Effectively educating pediatric and adolescent patients and families to self-manage diabetes is a critical part of diabetes care. Leaders at Texas Children’s Hospital, one of the top four children’s hospitals in the country, recognized that diabetes education that incorporates national standards and empowers patients can improve clinical outcomes and quality of life. While diabetes education has always been important to Texas Children’s, the education provided to patients was varied, no organizational standards existed, and tracking the effectiveness was not possible.
To address these challenges, Texas Children’s created an Education Care Process Team (CPT) that focused on: developing a standard education curriculum based on national guidelines, creating consistent education materials, leveraging powerful analytics to identify potential learning gaps and customize patient goals, and investing in the professionals who deliver education.

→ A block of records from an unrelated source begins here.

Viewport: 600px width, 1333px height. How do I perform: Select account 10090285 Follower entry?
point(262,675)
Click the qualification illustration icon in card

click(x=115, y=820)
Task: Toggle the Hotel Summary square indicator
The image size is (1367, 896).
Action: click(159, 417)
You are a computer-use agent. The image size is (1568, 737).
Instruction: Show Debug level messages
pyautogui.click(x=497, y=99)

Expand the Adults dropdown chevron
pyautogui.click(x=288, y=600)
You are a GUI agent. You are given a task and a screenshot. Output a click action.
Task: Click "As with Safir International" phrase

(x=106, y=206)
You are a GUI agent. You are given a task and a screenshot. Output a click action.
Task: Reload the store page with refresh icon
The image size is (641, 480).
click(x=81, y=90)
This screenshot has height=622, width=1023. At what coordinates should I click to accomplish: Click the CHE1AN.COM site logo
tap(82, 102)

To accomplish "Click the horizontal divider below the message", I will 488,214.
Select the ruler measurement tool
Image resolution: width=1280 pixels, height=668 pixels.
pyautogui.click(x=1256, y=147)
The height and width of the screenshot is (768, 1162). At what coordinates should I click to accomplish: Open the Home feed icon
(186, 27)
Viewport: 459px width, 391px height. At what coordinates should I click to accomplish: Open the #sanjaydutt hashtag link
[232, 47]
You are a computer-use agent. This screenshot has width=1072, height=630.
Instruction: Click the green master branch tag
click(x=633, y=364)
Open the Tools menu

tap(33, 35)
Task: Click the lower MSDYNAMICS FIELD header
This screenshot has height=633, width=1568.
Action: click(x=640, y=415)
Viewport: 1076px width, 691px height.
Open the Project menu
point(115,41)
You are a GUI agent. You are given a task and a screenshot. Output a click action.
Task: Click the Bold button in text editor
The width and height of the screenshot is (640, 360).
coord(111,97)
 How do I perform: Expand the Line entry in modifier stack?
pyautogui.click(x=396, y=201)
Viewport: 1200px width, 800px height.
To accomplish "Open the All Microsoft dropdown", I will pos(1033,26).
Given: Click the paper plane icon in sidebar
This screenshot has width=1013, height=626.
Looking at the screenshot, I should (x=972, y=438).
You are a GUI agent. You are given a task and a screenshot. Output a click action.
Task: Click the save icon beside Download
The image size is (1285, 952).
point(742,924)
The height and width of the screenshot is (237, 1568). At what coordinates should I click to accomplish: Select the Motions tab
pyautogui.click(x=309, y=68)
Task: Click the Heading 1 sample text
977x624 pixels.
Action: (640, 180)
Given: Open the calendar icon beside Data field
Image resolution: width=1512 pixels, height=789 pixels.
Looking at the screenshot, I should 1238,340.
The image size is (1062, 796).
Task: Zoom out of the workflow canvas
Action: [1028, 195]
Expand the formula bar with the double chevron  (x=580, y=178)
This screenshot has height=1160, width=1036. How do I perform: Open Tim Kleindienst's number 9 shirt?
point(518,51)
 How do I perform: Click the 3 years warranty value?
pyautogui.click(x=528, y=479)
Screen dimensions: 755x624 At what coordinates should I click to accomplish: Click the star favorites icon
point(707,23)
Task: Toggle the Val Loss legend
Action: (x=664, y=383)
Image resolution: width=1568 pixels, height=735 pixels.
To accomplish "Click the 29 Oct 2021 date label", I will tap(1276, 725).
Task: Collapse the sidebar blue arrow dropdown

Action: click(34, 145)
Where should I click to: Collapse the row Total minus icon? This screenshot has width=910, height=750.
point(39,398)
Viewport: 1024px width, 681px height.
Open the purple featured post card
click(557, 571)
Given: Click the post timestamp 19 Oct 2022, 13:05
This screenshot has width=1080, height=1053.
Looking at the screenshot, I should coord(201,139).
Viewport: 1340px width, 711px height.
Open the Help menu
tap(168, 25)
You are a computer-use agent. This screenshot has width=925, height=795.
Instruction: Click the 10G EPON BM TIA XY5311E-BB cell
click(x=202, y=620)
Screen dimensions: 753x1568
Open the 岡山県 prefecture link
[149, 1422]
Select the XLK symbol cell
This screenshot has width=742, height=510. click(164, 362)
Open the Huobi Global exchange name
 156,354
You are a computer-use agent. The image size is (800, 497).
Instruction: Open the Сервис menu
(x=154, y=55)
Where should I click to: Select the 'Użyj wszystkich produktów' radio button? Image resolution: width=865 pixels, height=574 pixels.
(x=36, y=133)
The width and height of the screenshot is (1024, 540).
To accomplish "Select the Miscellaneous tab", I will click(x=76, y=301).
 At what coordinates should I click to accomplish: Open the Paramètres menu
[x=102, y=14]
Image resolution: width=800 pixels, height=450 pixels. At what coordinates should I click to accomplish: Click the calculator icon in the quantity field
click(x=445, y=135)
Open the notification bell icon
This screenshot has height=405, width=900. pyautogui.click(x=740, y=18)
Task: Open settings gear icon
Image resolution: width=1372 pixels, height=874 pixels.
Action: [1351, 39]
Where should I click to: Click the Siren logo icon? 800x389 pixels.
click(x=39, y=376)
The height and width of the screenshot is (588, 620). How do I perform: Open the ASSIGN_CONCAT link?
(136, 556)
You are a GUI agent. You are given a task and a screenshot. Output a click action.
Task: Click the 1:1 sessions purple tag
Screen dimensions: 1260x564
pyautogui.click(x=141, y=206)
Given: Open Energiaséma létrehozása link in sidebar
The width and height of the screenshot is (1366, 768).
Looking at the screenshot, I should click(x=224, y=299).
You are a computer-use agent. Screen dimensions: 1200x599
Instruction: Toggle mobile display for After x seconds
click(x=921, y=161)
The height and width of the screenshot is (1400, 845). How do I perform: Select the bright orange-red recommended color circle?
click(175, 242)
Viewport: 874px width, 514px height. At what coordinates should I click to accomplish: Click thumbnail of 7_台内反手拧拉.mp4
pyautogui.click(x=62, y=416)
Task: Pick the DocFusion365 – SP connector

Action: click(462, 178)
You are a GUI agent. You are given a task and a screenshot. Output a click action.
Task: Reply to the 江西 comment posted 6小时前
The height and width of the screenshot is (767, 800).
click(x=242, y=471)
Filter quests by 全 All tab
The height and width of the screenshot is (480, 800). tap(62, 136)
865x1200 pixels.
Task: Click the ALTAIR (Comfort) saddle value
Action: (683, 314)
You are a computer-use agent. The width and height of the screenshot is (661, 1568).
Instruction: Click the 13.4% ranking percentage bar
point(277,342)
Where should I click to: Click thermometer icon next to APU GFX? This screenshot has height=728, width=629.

Texas Children’s Hospital, ranked as one of the top four Best Children’s Hospitals by U.S. News & World Report, is a leader in the research and treatment of children with diabetes, evaluating more than 2,500 cases annually. Whereas diseases such as hypertension or high cholesterol can often be treated with behavior modification and medication, diabetes is much more complex. Effective diabetes management requires that the patient and family understand the diabetes disease process and how to manage nutrition, physical activity, glucose monitoring, and psychosocial challenges.1
Diabetes education that incorporates national standards for diabetes self-management education (DSME) from the American Association of Diabetes Educators (AADE) and the American Diabetes Association (ADA) Task Force is an essential component of effective care.2 Patient-centered diabetes education can improve clinical outcomes and quality of life. Models of education that empower the patient and that include behavioral goal-setting are most effective.3
At Texas Children’s, diabetes education has always been a part of the care and support provided to patients and their families. The goal of diabetes education is self-management of the disease by the patient and their family. Providing education for children with diabetes poses some unique challenges. For children diagnosed at a young age, parents are often the recipients of education to help them managed their children’s diabetes. As children develop and approach adolescence, education that has previously been conveyed to the parents needs to be revisited, with the focus on the delivery of developmentally and age appropriate education for patients that allows them to effectively self-manage their diabetes. Diabetes self-management education should also include support and encouragement. Diabetes education has evolved over time, with the literature indicating that primarily didactic presentation, where the educator simply presents information to the patient, is not as effective as models that engage and empower the patient.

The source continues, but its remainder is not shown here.